PROVIDED DATA below:

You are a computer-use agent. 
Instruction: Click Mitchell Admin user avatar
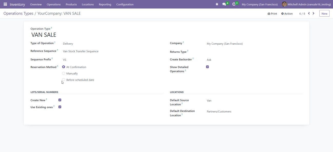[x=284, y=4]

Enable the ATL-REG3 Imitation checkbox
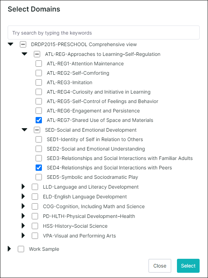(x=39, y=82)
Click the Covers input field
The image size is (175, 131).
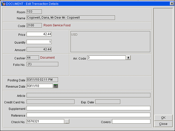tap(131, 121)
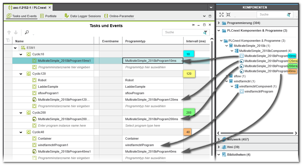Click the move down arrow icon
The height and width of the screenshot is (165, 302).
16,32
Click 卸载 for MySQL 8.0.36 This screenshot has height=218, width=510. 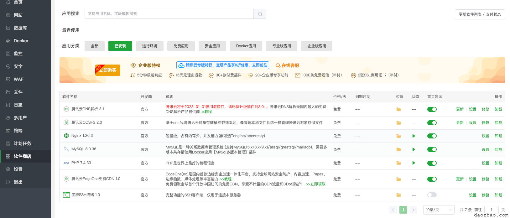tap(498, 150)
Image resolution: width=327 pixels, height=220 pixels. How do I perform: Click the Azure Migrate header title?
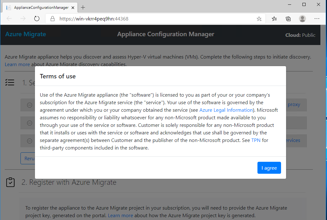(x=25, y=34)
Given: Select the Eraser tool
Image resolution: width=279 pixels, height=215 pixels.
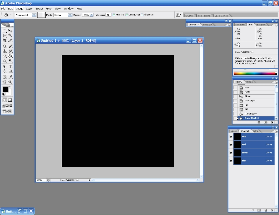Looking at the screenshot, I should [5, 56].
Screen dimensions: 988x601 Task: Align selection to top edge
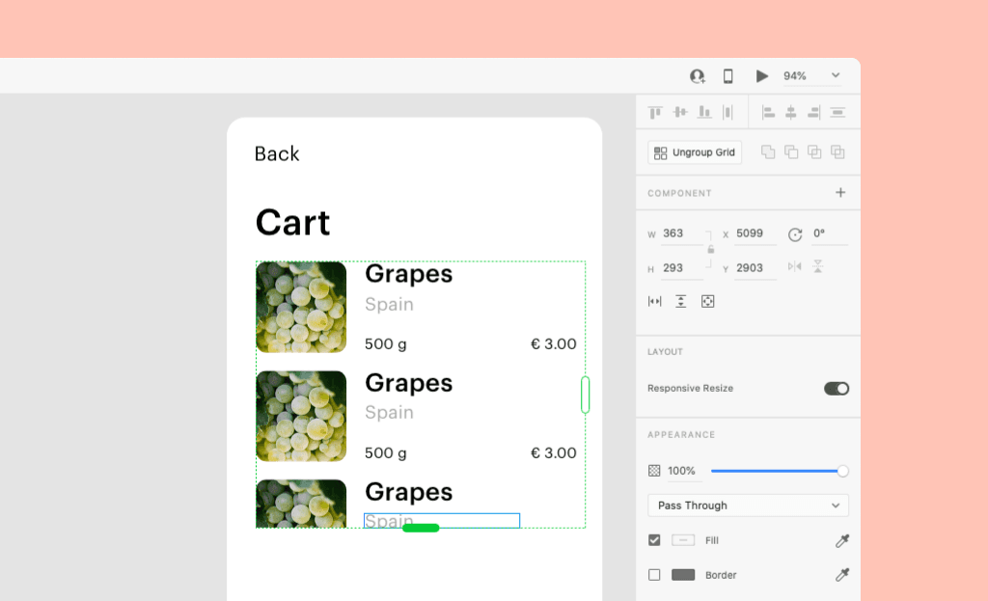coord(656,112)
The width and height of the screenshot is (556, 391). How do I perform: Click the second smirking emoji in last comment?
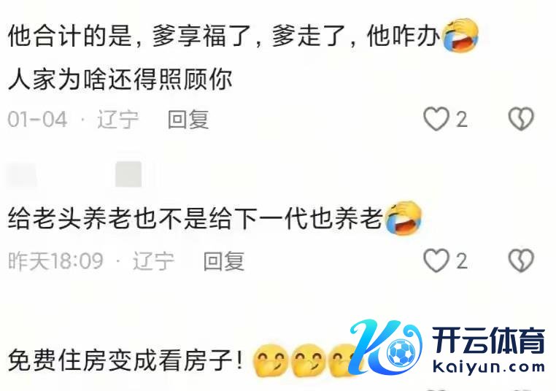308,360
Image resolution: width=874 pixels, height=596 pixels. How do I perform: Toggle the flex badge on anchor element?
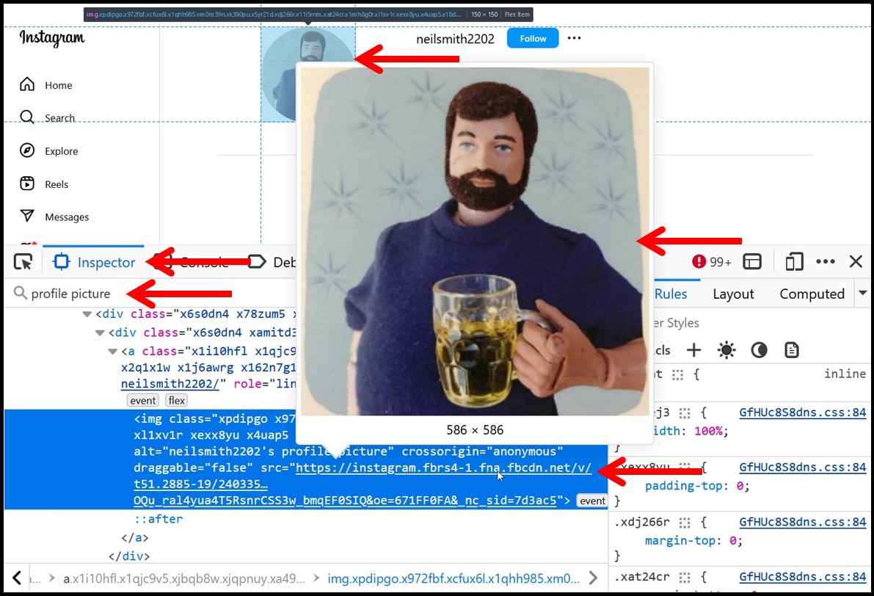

End of PROVIDED DATA.

▶ **TASK TO COMPLETE**: Return exactly, with no pictures, each line from the one that contains "Image resolution: width=327" through the end of the entries above, both ends included.

▶ **ANSWER TO THIS PROBLEM**:
Image resolution: width=327 pixels, height=220 pixels. How do I perform: Click the Azure Migrate header title?
(x=25, y=34)
Given: Select the Eraser tool
Image resolution: width=279 pixels, height=215 pixels.
Looking at the screenshot, I should [5, 56].
Screen dimensions: 988x601 Task: Align selection to top edge
coord(656,112)
The width and height of the screenshot is (556, 391). How do I perform: Click the second smirking emoji in last comment?
308,360
Image resolution: width=874 pixels, height=596 pixels. How do I perform: Toggle the flex badge on anchor element?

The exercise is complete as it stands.